Em segundo lugar, os Estados Unidos deveriam fazer a paz no mundo, em vez de travar suas guerras sem fim. Duas décadas de intervenções em todo o Grande Oriente Médio não só desacreditaram a imagem da democracia em cujo nome foram travadas. Eles também têm democracia obstruída dentro dos EUA. Ao tratar uma série de nações estrangeiras como ameaças mortais, os líderes de ambos os partidos políticos injetaram ódio xenófobo nas veias da sociedade americana - permitindo que um demagogo como Trump chegasse ao poder com a promessa de ficar ainda mais duro. O reparo democrático, portanto, exigirá que o governo Biden desmilitarize a política externa dos Estados Unidos.

Por fim, os Estados Unidos deveriam reinventar um sistema de cooperação internacional não dividido pela linha de falha “democrática” que a cúpula pretende impor. Mudanças climáticas e doenças pandêmicas exigem ação coletiva em escala mais ampla. Se o Administração Biden visa renovar o espírito da democracia, deve levar esse espírito às instituições de governança global que os Estados Unidos insistiram em dominar.

Autogoverno em casa, autodeterminação no exterior e cooperação internacional - essas devem ser as palavras de ordem da nova agenda para a democracia. Indo além da mera cúpula, essa agenda irá nutrir as condições da democracia, em vez de impor suas formas. Exigirá que os Estados Unidos pratiquem a democracia em suas relações exteriores, não exigirá que os estrangeiros se tornem democráticos, ou então.
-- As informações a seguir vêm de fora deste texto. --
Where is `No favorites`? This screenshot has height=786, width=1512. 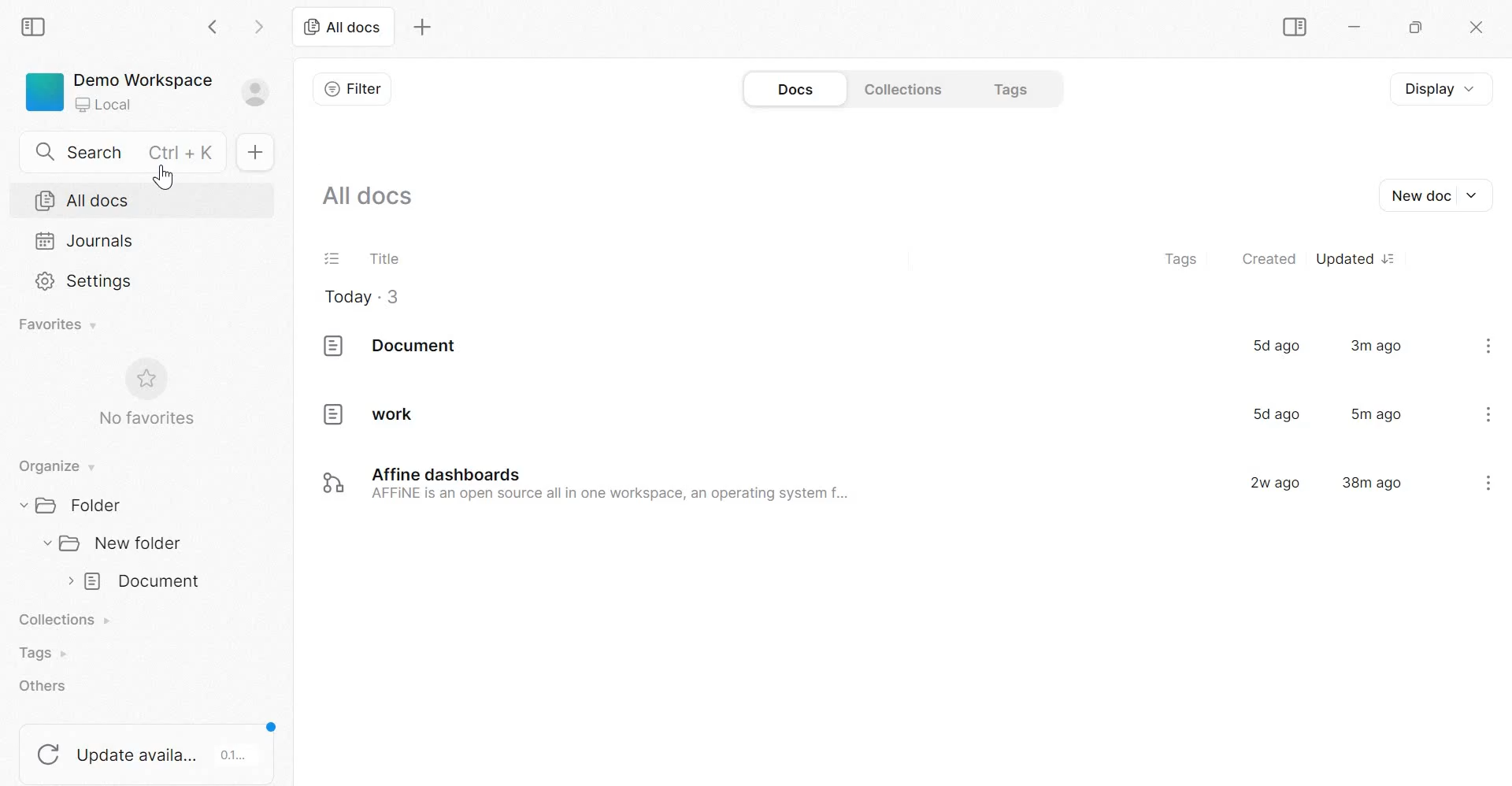
No favorites is located at coordinates (144, 392).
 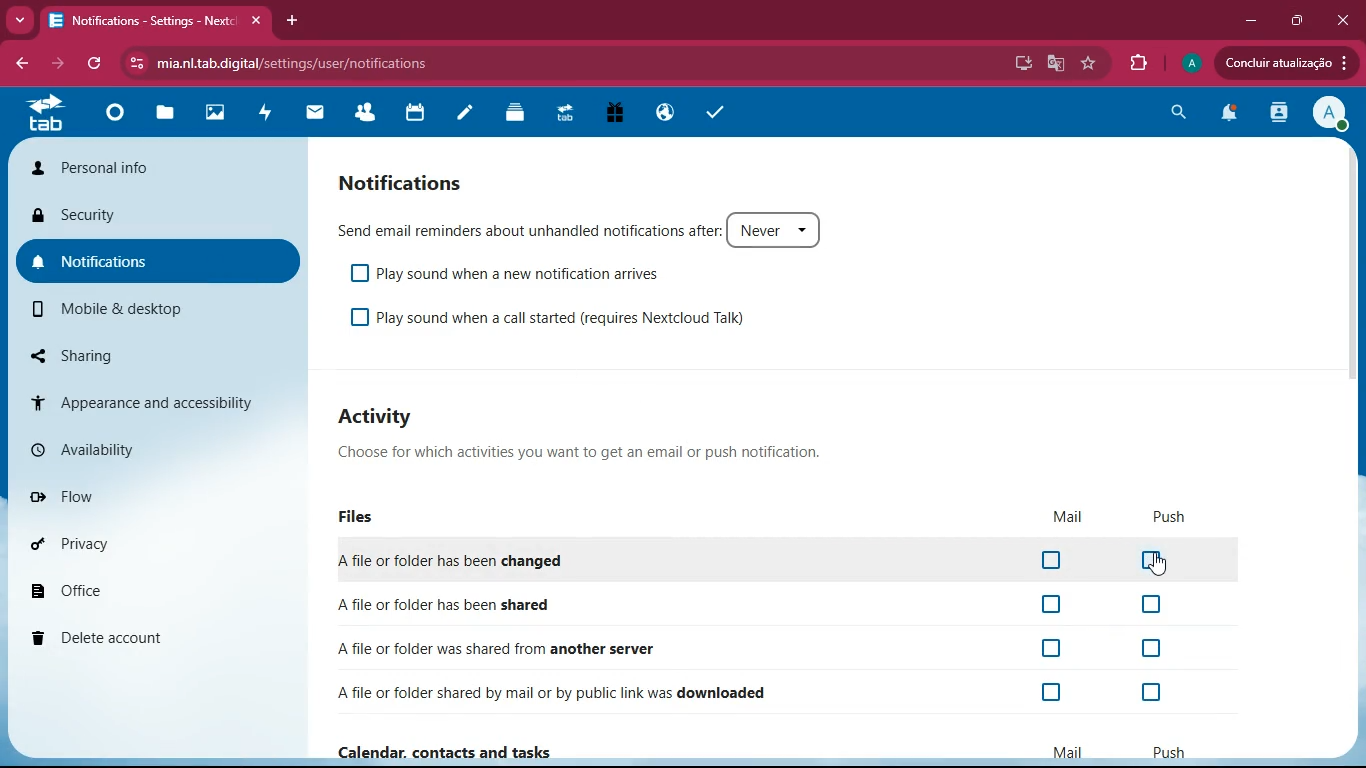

Afinal, democracia é o que acontece ao redor da mesa, independentemente de quem se senta - por um tempo - à sua frente.

Deixe um comentário

O seu endereço de e-mail não será publicado. Os campos obrigatórios são marcados com *

Artigos Relacionados

Nossa Teoria da Mudança

Como acabar com a guerra

Desafio Mover-se pela Paz
Eventos antiguerra
Ajude-nos a crescer

Pequenos doadores nos ajudam a continuar

Se você decidir fazer uma contribuição recorrente de pelo menos US $ 15 por mês, poderá selecionar um presente de agradecimento. Agradecemos aos nossos doadores recorrentes em nosso site.